FRUITLAND — A long-time Fruitland City Councilor has assumed a new role; Stuart Grimes, who was first appointed to the council in June 2011 and has served there ever since, was sworn in as city administrator during the council’s regular meeting on Monday.

As the position is one that is appointed by the mayor and affirmed by a vote of the city council, Grimes was appointed to the position by Mayor Brian Howell this spring.

“I feel very honored and fortunate to be appointed to this position,” wrote Grimes in an email to the newspaper Monday evening. “I have served on the City Council for 11 years and have learned a tremendous amount about the operations of the various departments within the city. I truly feel Fruitland has some of the most dedicated and knowledgeable department heads and staff in the business and I’ve been very lucky to work with and learn from them. I’m thrilled for the opportunity to continue working with them and becoming a more involved member of the City of Fruitland’s organization.”

As he prepares to enter this new role, Grimes said his aim is to ensure the city continues to operate smoothly, working with the mayor and council as well as staff to accomplish goals.

“We are experiencing unprecedented growth and we are striving to stay proactive in regards to managing and accommodating that growth. I will also strive to support the various departments within the city and represent the city of Fruitland to the best of my ability. I am taking the reins from an incredibly knowledgeable administrator that has served for almost five decades, so I’ve got some incredibly large shoes to fill.”

Grimes is also known locally as a history teacher at Fruitland Middle School. But due to the commitment involved as city administrator, he will now close the book on that chapter of his life.

“I decided to accept this appointment after giving it much thought and consideration. I really enjoyed my previous career, but after 22 years I felt I was ready for a new challenge and a new adventure. I discussed the opportunity with my family and several friends that I routinely solicit advice from, and they all encouraged me to go forward with it. I have really enjoyed being on the city council and working with the staff, so the thought of working with them more directly made it an easier decision.”

Grimes said although he will miss his students and colleagues at the Fruitland School District, he is happy to still have involvement with the school district as a parent with kids in said schools.

“I’m sure my students will be in very competent hands when school resumes next month,” he wrote.

Grimes was given a little surprise during the meeting, which saw the council take a small recess to go outside for; Stewardship over the same 2000 Dodge Caravan Rick Watkins drove during his time. Grimes happily posed for pictures with his new work vehicle as colleagues, and his family who were present for his swearing-in, took photos.

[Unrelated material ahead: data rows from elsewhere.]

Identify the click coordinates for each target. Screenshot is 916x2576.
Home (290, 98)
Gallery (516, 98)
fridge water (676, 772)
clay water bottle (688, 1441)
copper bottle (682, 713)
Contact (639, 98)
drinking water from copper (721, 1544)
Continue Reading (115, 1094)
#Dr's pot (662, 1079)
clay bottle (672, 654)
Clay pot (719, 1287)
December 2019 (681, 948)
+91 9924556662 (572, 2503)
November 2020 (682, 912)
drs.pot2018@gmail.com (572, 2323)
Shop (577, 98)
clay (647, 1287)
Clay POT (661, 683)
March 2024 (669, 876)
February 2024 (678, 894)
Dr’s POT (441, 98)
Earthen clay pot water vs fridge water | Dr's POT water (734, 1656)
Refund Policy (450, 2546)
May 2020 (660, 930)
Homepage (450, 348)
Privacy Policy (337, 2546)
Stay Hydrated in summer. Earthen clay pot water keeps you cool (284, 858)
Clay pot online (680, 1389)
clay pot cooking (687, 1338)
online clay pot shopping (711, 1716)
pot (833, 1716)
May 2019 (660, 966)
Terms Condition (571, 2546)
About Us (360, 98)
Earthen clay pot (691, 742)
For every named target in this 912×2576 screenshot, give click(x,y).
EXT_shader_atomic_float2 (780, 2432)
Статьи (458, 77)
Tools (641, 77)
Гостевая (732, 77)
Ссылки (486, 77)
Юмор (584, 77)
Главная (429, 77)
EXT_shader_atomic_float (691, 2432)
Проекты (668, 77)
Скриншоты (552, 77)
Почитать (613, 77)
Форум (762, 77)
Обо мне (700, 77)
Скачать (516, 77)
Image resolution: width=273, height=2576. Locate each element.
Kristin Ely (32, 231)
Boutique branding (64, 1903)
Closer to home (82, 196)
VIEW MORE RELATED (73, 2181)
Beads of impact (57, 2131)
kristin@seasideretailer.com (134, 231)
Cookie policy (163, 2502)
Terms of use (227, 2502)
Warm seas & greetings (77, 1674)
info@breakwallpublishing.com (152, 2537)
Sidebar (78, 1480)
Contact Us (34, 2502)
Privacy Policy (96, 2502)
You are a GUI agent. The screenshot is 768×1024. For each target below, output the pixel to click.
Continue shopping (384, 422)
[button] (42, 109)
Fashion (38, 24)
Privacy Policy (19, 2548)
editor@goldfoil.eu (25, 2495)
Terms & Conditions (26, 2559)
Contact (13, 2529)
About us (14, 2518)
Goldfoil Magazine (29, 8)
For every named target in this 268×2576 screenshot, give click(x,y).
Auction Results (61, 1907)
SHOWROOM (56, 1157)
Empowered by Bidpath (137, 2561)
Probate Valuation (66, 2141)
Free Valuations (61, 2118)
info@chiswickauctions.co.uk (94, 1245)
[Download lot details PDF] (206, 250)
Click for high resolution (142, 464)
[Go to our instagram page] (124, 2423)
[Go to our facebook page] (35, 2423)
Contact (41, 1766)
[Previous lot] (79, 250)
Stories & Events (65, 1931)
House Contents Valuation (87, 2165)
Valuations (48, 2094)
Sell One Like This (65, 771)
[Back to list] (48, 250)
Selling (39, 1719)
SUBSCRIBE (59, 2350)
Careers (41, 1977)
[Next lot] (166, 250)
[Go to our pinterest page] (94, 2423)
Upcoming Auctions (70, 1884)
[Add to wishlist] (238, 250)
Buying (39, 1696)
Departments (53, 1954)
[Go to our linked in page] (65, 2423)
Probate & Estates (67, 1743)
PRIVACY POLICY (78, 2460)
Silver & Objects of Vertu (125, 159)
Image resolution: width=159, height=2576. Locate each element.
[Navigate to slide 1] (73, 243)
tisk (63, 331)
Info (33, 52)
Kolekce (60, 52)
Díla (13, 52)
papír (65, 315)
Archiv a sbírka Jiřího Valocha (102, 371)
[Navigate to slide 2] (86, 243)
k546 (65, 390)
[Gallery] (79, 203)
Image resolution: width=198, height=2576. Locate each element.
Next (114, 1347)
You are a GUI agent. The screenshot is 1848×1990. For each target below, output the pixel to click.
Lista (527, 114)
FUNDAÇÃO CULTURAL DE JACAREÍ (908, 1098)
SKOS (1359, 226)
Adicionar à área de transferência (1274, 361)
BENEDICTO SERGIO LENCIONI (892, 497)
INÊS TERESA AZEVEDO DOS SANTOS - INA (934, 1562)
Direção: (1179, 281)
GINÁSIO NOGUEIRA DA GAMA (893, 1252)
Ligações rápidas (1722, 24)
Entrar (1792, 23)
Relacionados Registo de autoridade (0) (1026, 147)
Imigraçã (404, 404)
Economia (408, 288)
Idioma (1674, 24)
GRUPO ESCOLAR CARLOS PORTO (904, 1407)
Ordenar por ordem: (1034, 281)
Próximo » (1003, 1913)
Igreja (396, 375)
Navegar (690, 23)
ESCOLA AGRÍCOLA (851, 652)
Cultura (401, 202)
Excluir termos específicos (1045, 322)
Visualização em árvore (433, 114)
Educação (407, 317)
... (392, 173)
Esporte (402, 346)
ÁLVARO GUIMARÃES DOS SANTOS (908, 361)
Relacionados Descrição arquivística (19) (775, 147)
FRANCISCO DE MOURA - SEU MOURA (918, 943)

As previously reported, outgoing City Administrator Rick Watkins will continue to work part-time as assistant to the city administrator, as he trains Grimes on the various aspects of the job. 

“Stuart’s eleven years serving on the City Council has given him some good insight into operations of the City,” wrote Watkins in an email Tuesday. “He’s young and has a lot of mileage left on him. Stuart is smart, very personable, and has a fantastic support system beginning with his wife, Deanna, and their three children.”

Watkins said he plans to continue working for another year before retiring. He has served as city administrator since 1983, as well as city clerk, zoning administrator, fire chief, Payette County Paramedics director, acting public works supervisor and acting chief of police, among others

“I have actually been transitioning out of these positions for the past five years by training successors to the positions. The City Council has been very supportive of the transition process from its inception,” Watkins noted.

Watkins cited his wife, Kim, as keeping him grounded throughout his career and struggles.

“We have had some excellent mayors, city councils and city employees over the years that have always had the Fruitland citizens’ best interests at heart,” he said.